THE DISCOVERY of the conversion product's new function "is an exciting finding," says assistant professor of biology Eric S. Gilbert of Georgia State University. His research focuses on microbial biofilms, the formation of which may be regulated by quorum sensing. "To date," he says, "AHLs have been primarily appreciated because of their role in bacterial cell signaling or quorum sensing. Janda and coworkers have demonstrated that these compounds could also be important for other ecological functions besides gene regulation. This means that scientists who detect these compounds will need to think more broadly about their activities or whether they have multiple functions."

"I believe that this is an interesting and potentially significant finding--a first of its kind," says chemistry professor Dehua Pei of Ohio State University, Columbus. Pei is a specialist in autoinducer biosynthesis. "It surely will stimulate further research in this area, and it could lead to new strategies for antibacterial drug design." However, he adds, "it is unclear at this point whether this is a general phenomenon," as other gram-negative species use different quorum-sensing agents, and it remains to be seen whether those compounds have reaction products that exhibit antibacterial activity. In addition, the tetramic acid agent exhibits only a modest level of potency and is active only against gram-positive bacteria, "which seems to be rather limiting if the goal is to ward off competing bacteria," Pei says.

Janda replies that the tetramic acid has adequate potency to impart an advantage to 3O-C₁₂-HSL-producing bacteria in real-world situations--such as in biofilms, where autoinducers can be found in high concentrations.

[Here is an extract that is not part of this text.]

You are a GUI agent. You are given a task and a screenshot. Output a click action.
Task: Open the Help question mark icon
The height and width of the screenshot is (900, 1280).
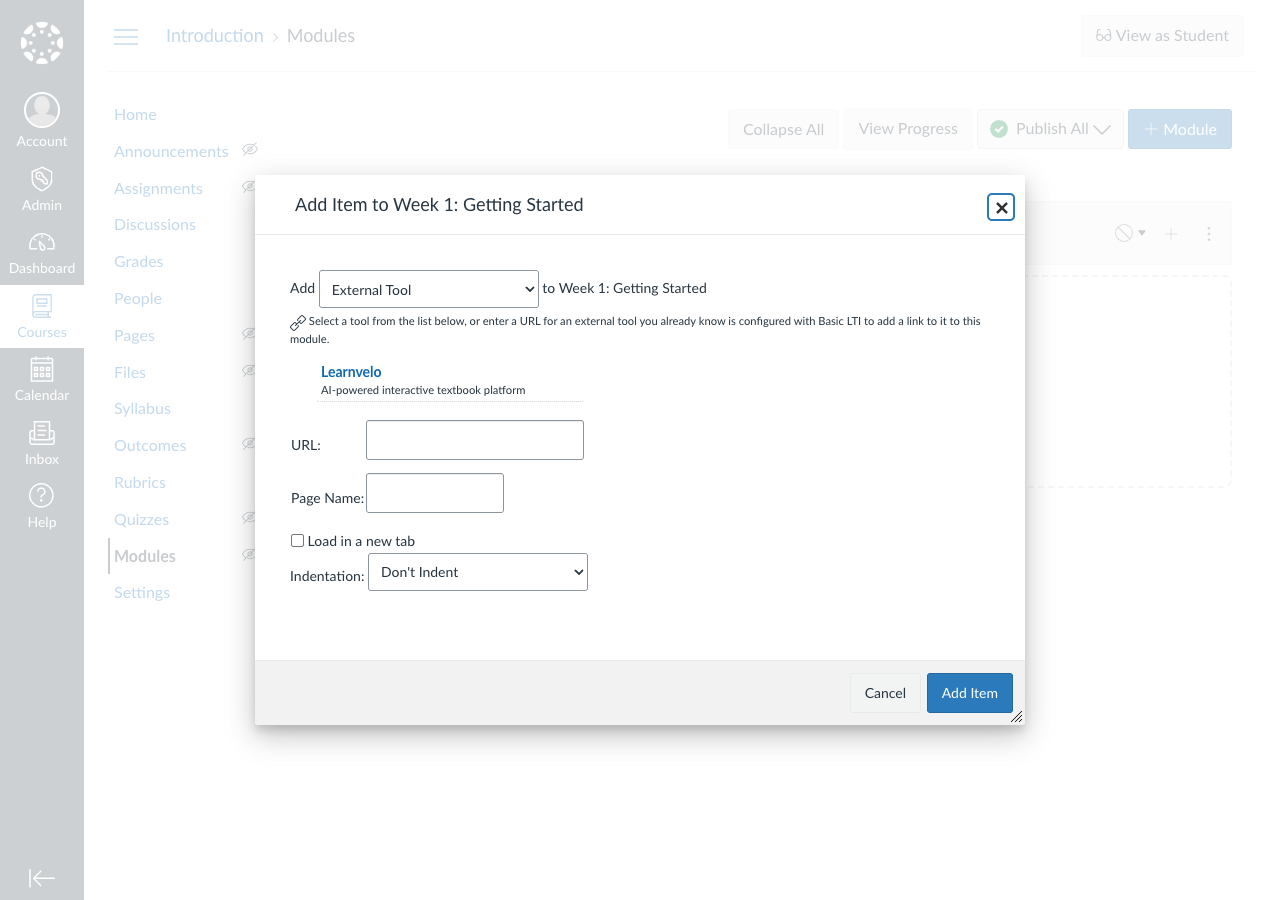[x=42, y=496]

And a preliminary study by his group suggests that tetramic acids may also kill certain gram-negative bacteria in addition to gram-positive species, contrary to the initial findings, he adds.

Chemical biology and biotechnology professor Hiroaki Suga of the University of Tokyo, whose interests include cellular communication in P. aeruginosa, comments that the bactericidal selectivity of the tetramic acid "is quite interesting, although the mechanism remains elusive." The Scripps findings suggest that screening of autoinducer-analog libraries "may yield new antibacterial agents," Suga says.